===== TEXT UNDER STUDY

2007-06-17 14:09:46 · 3 answers · asked by Anonymous in Science & Mathematics Biology

3 answers

Spontaneous generation was the concept that life regularly sprung from non-life ... even to the point where a recipe of dirty laundry and wheat could produce rats (I'm not exaggerating).

The key players in disproving the idea were Francesco Redi, Lazzaro Spallanzani, and Louis Pasteur (see first two sources). What they all did was to show that a sterilized and isolated environment would not produce life, even if left for weeks. This is known as the principle of abiogenesis.

However, this result has little bearing on the origins of life on earth. These were only disproving the idea that life would *regularly* spring from non-life. The experiments involved a couple of flasks, a handful of ingredients, and at most a couple of weeks of duration ... and thus would have no bearing at all on events that involved all the earth's oceans, all the complex ingredients and conditions of life on the early earth, and over a *billion* years (!) in duration.

There are many theories about how life first began on earth. Most are based on the idea that the early earth contained the raw ingredients for organic compounds (the building blocks for proteins), and with the right energy conditions and enough time, the basics of a replicating molecule arose, which was enough for natural selection to act, and evolution began.

The first organisms were most likely very primitive strands of RNA, that did little more than replicate using the abundant organic materials available. Over time this produced proteins, which are better catalysts for chemical reactions than RNA is (although not as good a replicator), and DNA, which is a better replicator, but not as good a catalyst. And so the trio DNA-RNA-proteins emerged as the basic system for life that we see today.

The Miller-Urey experiment was one of the first experiments to show conclusively that organic compounds could arise from inorganic ingredients given the right conditions and energy (resembling lightning). For more information, see the last source below.

==========
===== RECORD EXTRACTS

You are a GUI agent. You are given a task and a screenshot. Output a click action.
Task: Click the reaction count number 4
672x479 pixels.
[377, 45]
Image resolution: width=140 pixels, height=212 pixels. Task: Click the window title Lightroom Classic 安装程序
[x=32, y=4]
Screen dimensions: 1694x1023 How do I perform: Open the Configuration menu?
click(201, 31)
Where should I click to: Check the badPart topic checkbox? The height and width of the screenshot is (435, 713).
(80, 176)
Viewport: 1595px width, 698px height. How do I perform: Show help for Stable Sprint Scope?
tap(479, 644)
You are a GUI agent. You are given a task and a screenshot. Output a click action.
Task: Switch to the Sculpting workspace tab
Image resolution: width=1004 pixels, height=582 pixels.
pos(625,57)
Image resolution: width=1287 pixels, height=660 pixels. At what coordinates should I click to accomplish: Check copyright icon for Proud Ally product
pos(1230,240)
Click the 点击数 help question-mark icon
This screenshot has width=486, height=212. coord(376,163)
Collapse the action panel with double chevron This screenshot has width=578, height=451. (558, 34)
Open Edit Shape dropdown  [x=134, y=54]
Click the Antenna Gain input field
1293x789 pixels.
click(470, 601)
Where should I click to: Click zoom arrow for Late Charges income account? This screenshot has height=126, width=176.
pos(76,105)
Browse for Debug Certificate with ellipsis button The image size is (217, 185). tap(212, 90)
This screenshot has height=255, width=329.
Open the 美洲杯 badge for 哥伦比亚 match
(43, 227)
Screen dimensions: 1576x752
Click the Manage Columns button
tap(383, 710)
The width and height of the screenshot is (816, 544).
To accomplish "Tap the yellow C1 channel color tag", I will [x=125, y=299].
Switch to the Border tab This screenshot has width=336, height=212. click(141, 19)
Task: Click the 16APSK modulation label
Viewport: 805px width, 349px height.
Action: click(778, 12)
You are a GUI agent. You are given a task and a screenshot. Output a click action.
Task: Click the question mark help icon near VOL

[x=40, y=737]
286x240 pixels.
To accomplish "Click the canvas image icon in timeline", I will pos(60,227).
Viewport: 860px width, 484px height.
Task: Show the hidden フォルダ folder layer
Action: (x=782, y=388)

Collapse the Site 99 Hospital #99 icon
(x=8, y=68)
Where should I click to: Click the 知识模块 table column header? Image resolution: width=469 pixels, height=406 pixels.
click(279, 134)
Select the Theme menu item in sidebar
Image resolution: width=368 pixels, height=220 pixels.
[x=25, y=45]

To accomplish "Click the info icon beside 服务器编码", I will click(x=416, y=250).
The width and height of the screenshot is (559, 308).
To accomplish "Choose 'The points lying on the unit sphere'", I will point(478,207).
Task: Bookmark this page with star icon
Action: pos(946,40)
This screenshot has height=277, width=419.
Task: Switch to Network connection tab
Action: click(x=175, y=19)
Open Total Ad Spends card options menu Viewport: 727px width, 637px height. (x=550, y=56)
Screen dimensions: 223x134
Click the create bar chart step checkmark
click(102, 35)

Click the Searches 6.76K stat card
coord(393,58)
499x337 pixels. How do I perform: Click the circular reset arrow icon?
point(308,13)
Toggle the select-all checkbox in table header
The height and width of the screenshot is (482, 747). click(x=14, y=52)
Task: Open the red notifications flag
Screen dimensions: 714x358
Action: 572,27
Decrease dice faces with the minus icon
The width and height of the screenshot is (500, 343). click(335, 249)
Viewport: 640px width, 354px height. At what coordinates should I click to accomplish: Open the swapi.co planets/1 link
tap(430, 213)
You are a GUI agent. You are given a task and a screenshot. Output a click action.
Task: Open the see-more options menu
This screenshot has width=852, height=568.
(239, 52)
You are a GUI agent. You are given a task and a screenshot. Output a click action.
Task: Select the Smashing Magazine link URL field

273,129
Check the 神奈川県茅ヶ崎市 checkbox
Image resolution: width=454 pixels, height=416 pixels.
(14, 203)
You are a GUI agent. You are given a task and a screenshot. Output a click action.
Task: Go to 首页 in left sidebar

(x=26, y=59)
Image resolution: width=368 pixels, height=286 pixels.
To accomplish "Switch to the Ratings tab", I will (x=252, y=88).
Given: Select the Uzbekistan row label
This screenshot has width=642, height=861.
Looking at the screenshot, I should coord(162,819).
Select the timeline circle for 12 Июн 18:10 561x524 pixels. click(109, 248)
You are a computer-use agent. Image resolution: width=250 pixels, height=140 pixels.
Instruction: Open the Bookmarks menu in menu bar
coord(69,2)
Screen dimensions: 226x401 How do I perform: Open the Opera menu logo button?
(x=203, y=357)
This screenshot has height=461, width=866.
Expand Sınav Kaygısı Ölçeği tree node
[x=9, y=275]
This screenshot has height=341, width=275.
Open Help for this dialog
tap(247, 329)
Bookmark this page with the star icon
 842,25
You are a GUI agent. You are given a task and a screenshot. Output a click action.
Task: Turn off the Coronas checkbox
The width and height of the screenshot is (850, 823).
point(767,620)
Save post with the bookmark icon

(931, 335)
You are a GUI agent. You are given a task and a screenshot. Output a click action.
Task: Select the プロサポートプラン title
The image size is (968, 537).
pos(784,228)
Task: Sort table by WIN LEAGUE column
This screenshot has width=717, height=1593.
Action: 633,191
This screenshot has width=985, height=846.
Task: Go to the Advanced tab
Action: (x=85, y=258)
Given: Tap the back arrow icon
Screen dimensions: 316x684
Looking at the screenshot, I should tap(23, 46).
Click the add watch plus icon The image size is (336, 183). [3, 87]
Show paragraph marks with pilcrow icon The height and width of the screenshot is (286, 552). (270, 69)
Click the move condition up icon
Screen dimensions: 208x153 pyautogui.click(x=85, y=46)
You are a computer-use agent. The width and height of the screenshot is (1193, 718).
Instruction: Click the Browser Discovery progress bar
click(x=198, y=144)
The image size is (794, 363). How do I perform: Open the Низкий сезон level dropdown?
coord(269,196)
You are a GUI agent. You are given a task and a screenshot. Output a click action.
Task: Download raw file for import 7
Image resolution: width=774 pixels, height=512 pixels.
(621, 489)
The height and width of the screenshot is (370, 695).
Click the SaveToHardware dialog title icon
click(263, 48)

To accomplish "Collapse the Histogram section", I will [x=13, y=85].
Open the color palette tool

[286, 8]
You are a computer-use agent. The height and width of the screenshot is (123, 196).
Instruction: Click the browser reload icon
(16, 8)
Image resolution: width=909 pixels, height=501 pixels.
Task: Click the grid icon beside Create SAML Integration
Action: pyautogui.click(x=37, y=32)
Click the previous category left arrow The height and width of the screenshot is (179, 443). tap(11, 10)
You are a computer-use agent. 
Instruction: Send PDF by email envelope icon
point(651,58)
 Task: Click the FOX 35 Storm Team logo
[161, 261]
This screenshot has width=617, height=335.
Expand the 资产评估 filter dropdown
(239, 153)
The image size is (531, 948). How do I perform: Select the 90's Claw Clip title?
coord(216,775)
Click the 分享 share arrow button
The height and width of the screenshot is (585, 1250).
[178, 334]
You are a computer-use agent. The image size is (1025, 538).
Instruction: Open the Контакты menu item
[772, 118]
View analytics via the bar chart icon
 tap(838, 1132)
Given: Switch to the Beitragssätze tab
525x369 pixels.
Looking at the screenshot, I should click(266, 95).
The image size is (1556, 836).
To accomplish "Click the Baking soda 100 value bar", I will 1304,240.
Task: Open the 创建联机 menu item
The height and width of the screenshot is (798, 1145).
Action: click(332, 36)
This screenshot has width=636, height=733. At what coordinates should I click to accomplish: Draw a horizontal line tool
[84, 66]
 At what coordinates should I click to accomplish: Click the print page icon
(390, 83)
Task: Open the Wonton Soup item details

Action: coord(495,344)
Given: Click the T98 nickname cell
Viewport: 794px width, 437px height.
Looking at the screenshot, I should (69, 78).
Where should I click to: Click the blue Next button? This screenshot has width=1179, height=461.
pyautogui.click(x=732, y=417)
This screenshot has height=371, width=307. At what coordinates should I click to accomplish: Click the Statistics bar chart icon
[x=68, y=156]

==========

» **PROMPT 1**: According to the text on spontaneous generation, who were the key players in disproving the idea?
» **PROMPT 2**: Rewrite the text on spontaneous generation starting at "The key players" and ending at "principle of abiogenesis.", changing "sterilized" to "sealed".
» **PROMPT 3**: Continue the text on spontaneous generation and the origins of life from its final sentence.

» **TASK ANSWER 1**: Francesco Redi, Lazzaro Spallanzani, and Louis Pasteur.

» **TASK ANSWER 2**:
The key players in disproving the idea were Francesco Redi, Lazzaro Spallanzani, and Louis Pasteur (see first two sources). What they all did was to show that a sealed and isolated environment would not produce life, even if left for weeks. This is known as the principle of abiogenesis.

» **TASK ANSWER 3**:
2007-06-17 14:35:34 · answer #1 · answered by secretsauce 7 · 1 0

Spontaneous generation is what was believed quite a while ago (until the late 19th century). It was thought that smaller life forms would spontaneously generate in mainly rotting meat. It was not understood that there were larvae forms of many organisms or that flies buzzing around could leave eggs that hatched a larvae form. Nor was it understood that there could be life forms too tiny to see.

Louis Pasteur was one of the first to realize that there were invisible germs and a lot of lives could be saved from infection if doctors would simply wash their hands when they went from on patient to the next.

I will let someone else answer all your other questions.

2007-06-17 14:37:44 · answer #2 · answered by Joan H 6 · 0 0

Funny how you just posted this question because I've got a test on it tomorrow.

Spontaneous generation is an early belief that some forms of life could arise from vital forces present in nonliving or decomposing matter (flies from manure, etc).

Louis Pastur disaproved spontaneous generation.

To the person above me: Joseph Lister is actually the one that first introduced the aspectic technique in order to reduce microbes in a medical setting and prevent wound infections by simply sterlizing everything and washing the hands.